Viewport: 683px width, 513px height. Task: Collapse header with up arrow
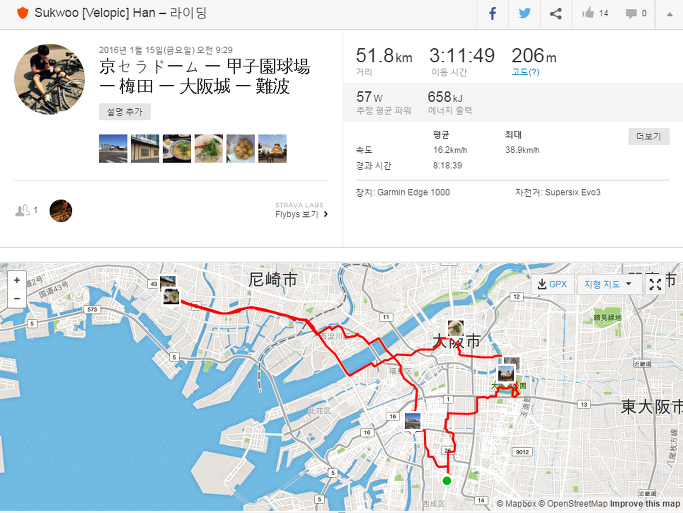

...

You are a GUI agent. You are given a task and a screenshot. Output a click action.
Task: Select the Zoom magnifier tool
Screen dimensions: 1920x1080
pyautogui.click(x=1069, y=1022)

==

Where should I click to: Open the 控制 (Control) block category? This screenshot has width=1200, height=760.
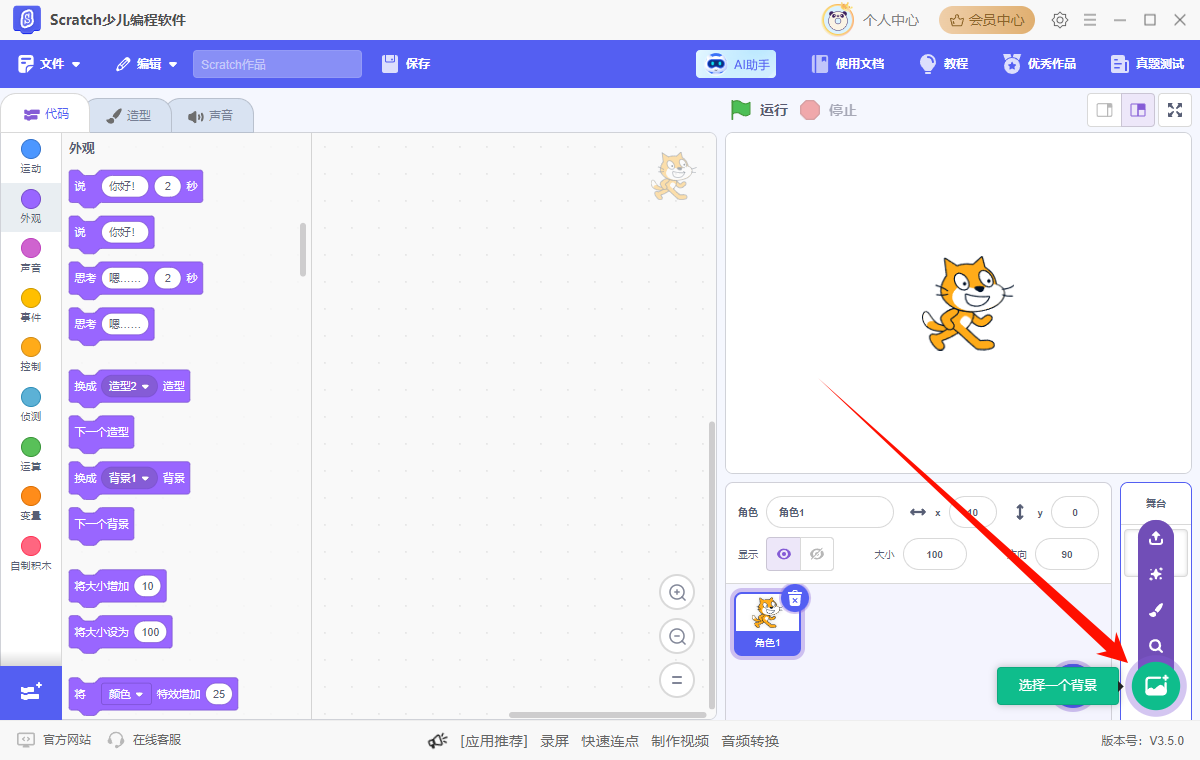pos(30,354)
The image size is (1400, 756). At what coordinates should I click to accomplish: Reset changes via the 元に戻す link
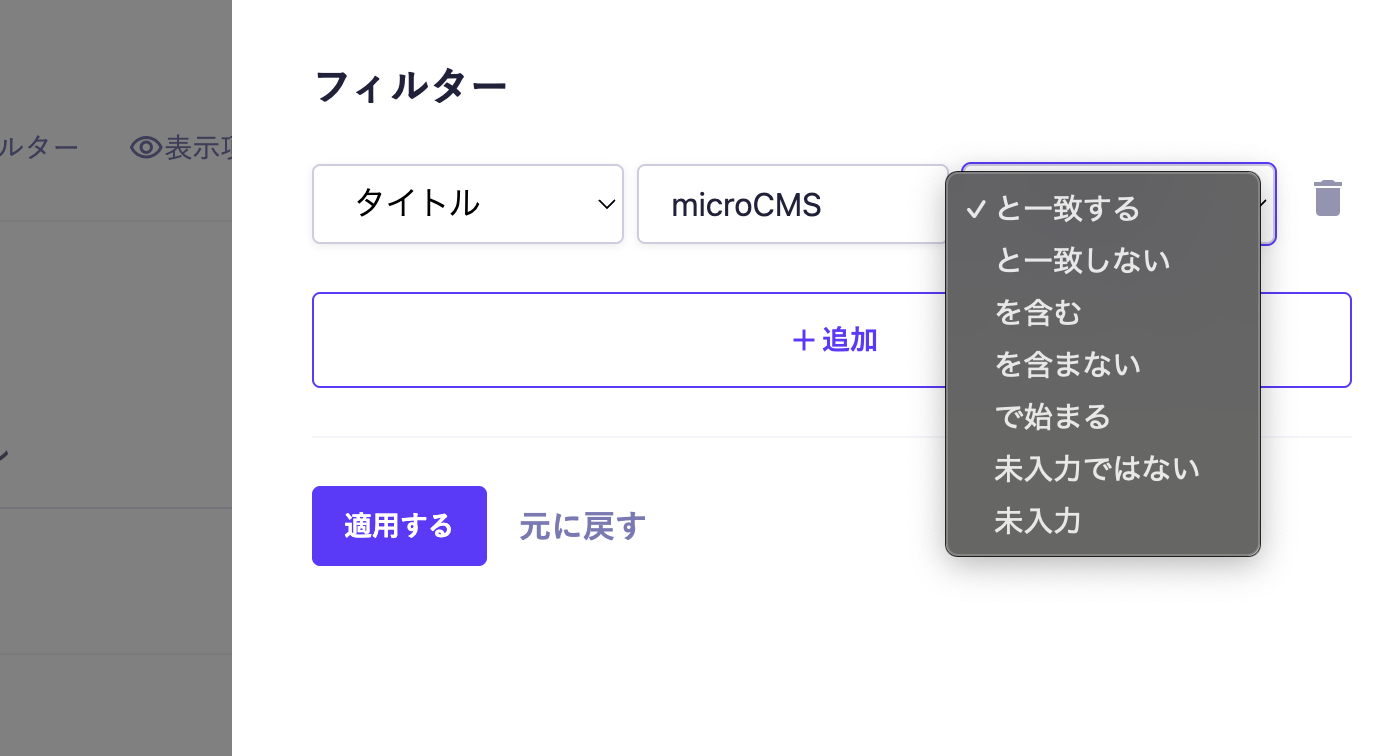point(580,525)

= What you need to do =
Collect each line of the data above that contains the word "should". The match is case-sensitive.

= The reply =
Where should I click to: Open the 控制 (Control) block category? This screenshot has width=1200, height=760.
The image size is (1400, 756). At what coordinates should I click to accomplish: Reset changes via the 元に戻す link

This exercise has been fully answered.